Return, word for word, only the lines from the one containing "Bestellen (39, 2175)" through the last line of the entries.

----

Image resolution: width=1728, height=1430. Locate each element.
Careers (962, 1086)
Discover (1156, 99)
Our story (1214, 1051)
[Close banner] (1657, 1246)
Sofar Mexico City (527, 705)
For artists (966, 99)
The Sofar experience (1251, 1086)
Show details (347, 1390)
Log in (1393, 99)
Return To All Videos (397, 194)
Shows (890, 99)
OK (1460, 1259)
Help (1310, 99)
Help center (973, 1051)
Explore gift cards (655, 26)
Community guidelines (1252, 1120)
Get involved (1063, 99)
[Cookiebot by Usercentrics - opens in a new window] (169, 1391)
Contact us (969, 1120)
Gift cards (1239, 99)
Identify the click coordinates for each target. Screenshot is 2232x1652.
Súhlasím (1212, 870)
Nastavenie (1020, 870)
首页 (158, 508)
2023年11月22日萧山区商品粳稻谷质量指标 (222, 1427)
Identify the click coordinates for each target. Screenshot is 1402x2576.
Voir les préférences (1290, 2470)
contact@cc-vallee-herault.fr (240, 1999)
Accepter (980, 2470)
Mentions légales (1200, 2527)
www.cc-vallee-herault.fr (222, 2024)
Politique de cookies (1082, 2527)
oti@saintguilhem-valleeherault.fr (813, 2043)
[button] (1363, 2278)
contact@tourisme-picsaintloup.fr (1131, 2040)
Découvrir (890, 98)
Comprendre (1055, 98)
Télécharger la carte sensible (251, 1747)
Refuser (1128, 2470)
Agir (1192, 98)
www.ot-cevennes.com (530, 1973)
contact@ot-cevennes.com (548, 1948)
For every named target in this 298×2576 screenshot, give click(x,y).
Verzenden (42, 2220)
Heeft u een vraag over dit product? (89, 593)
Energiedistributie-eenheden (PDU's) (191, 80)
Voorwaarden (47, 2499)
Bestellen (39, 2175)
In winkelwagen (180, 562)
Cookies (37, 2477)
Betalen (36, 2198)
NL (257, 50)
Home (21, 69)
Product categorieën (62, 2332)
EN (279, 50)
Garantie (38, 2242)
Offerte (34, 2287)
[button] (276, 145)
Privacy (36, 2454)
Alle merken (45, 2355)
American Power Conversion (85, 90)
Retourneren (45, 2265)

----

Problem solution =>
Bestellen (39, 2175)
In winkelwagen (180, 562)
Cookies (37, 2477)
Betalen (36, 2198)
NL (257, 50)
Home (21, 69)
Product categorieën (62, 2332)
EN (279, 50)
Garantie (38, 2242)
Offerte (34, 2287)
[button] (276, 145)
Privacy (36, 2454)
Alle merken (45, 2355)
American Power Conversion (85, 90)
Retourneren (45, 2265)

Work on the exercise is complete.